What didn't appeal to me about the original recipe was it was designed for a lettuce cup form. I object to it on the grounds of both structural integrity — pretty soon after you start eating them, you're basically looking a deconstructed salad that requires utensils — and it calls for romaine lettuce. I get why they specified that: With its firm ribs it's as good a candidate as any for trying to stand up to being pressed into service as a bread replacement. But while I can eat the leafy parts of romaine without ill effects, the ribs contain the same substance that makes iceberg lettuce crunchy, and me and a small subset of the population nauseous. 

So first I figured I'd just toss it all together like a salad.

Tahini chicken salad

Adapted from Better Homes & Gardens, March 2023. If you want to make the original recipe, buy romaine leaves to serve as lettuce cups.

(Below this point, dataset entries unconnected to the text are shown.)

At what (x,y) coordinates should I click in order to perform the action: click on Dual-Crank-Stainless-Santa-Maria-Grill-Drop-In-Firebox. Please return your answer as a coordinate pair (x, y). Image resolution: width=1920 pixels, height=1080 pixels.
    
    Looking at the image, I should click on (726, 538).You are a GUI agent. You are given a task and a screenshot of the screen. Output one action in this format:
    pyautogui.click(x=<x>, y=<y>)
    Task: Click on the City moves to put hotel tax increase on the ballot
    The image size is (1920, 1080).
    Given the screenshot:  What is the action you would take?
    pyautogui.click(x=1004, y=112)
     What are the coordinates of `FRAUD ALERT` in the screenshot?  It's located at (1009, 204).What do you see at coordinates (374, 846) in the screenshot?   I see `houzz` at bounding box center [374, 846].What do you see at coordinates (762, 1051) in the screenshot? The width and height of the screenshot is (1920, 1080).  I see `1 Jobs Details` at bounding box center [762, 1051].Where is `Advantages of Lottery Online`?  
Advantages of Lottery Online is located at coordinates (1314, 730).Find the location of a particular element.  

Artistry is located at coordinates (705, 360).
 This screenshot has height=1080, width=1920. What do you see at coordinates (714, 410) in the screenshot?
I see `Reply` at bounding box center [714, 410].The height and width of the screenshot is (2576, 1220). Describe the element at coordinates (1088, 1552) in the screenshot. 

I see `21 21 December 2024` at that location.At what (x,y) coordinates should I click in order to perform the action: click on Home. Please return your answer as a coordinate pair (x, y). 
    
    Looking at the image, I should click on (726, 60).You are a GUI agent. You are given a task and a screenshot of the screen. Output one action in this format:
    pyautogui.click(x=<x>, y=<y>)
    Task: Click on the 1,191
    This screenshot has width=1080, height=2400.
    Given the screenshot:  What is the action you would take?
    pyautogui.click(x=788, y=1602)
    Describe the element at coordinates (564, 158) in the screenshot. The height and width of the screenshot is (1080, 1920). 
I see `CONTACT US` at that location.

Not finding it on their website to link to, however.

Ingredients

¼ cup tahini
3 tablespoons fresh lemon juice
2 tablespoons olive oil
1 garlic clove, minced
1 teaspoon Dijon mustard
2 teaspoons za’atar spice mixture
½ teaspoon ground cumin
¼ cup salt
2 cups cooked, shredded chicken
1 cup finely chopped celery
2 tablespoons chopped fresh chives
Lettuce or other green leaves for lining bowl
1 cup thinly sliced cucumber
1 cup chopped cherry or grape tomatoes

Method

In a small bowl, combine tahini, lemon juice, olive oil, garlic, mustard, za’atar, cumin and salt. If tahini is thick, add a bit of water to get desired consistency.

In a medium bowl, mix chicken, celery, chives and enough of the dressing to reach desired consistency. I found it took much of it, but not all of it.

If serving as a salad, place lettuce leaves at the base of a bowl (or plates if you’re plating it instead of passing it). Top with chicken mixture. Top with cucumber and grape tomatoes. Pass extra dressing on the side.

If you’re serving as a wrap or sandwich, spread a thin layer of extra dressing on the wrap or bread. Top with cucumber, tomatoes and lettuce and roll up or top with the second slice of bread.

Rating: That dressing is very tasty and it make a very nice chicken salad dressing base. The cumin and za'atar add a really nice flavor to the tahini dressing. But even with water added it's too sludgy to really play well with the lettuce greens and just turns them to mush.

Take 2: So I tried it again as written above, this time mixing the chicken, celery and chives and placing that on a bed of lettuce with the cucumbers and tomatoes on top. It worked better, and I still really liked that dressing mixed with the chicken. (That dressing could totally work as a veggie dip.)

Take 3: But what I realized is this really wants to be a wrap, just not in lettuce form. or else a sandwich. Otherwise there's just too much disconnect otherwise between the lettuce component and the salad itself. Sure enough, in wrap form, this was a dandy chicken salad sandwich.